In the 1990s, he said, a system to keep truckers alert beeped if their eyes closed. The result?

“They learned to go to sleep with their eyes open,” Koopman said.

Coming up with a useful test is difficult. Testing for specific tasks, like driving around a test track, makes a vehicle better only at that track, not at dealing with unpredictable drivers. The UL test is instead a 300-page list of engineering considerations, down to making sure celestial bodies don’t interfere. (Plausible: A video shows a Tesla braking for a yellow moon.)

If an engineer fulfills these requirements, “then we believe you have done a reasonable effort on trying to engineer your systems to be acceptably safe,” Koopman said. “It’s a methodical way to show use of best practices.”

Still, the engineering test alone is insufficient, he said. It is meant to be used along with other standards that cover equipment and driving proficiency.
Even comprehensive testing is no guarantee. The procedures of the Federal Aviation Administration have been held up as a model, yet it cleared the Boeing 737 Max, which was grounded for 20 months after two crashes of the airliner killed 346 people.

Regulations

It is easy to see why the pioneers of self-driving tech are wary of regulation. Their industry already faces a patchwork of state-by-state regulations, although they primarily require proof that a company is insured, rather than having met any safety standard.

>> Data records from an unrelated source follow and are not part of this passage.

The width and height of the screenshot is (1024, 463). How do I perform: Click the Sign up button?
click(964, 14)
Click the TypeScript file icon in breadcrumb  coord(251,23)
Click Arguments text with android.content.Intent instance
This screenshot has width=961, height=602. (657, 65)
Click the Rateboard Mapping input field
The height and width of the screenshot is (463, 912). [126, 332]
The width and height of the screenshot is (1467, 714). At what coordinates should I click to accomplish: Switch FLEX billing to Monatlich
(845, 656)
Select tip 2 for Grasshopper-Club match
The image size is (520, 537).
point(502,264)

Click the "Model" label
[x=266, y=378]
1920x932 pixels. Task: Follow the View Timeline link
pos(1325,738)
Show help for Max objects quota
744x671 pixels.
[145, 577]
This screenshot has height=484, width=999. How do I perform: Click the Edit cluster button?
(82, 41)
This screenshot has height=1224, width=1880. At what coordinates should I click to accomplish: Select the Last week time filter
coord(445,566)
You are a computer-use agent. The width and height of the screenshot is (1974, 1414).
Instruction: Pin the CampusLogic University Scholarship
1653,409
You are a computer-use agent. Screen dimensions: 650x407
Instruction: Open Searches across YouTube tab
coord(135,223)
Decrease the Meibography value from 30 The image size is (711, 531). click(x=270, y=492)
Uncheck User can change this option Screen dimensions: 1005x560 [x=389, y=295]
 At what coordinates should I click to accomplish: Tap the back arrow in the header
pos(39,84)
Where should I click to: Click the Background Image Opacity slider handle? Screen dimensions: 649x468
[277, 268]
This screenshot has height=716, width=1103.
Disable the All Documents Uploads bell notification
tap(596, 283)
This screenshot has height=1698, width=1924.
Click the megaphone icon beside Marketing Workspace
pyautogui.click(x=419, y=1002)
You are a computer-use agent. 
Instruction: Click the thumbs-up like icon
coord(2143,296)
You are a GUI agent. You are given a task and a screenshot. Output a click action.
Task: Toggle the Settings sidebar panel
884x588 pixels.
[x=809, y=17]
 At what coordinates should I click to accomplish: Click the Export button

California is among the stricter states, with its 132-page standards document for autonomous operation covering permits, insurance, data sharing and a requirement for a driver “competent to operate the vehicle,” as determined by the company. Florida, among the least restrictive states, passed legislation that allows Level 4 and 5 cars “to operate in this state regardless of whether a human operator is physically present in the vehicle.” Ride-hailing companies testing autonomous vehicles there are required to have liability insurance.
Add to that mix the likely number of agencies that may be involved. The Transportation Department’s online Automated Vehicle Hub lists 14 involved in developing automated driving systems.

A further complication is tension among agencies. The National Transportation Safety Board, which investigates accidents, has been especially vocal in calling for autonomous vehicle regulation from the National Highway Traffic Safety Administration, a sister agency that is broadly responsible for automotive safety standards.

In an NHTSA publication, “Automated Driving Systems: A Vision for Safety,” the agency wrote, “NHTSA offers a nonregulatory approach to automated vehicle technology safety,” saying it did not want to stifle progress.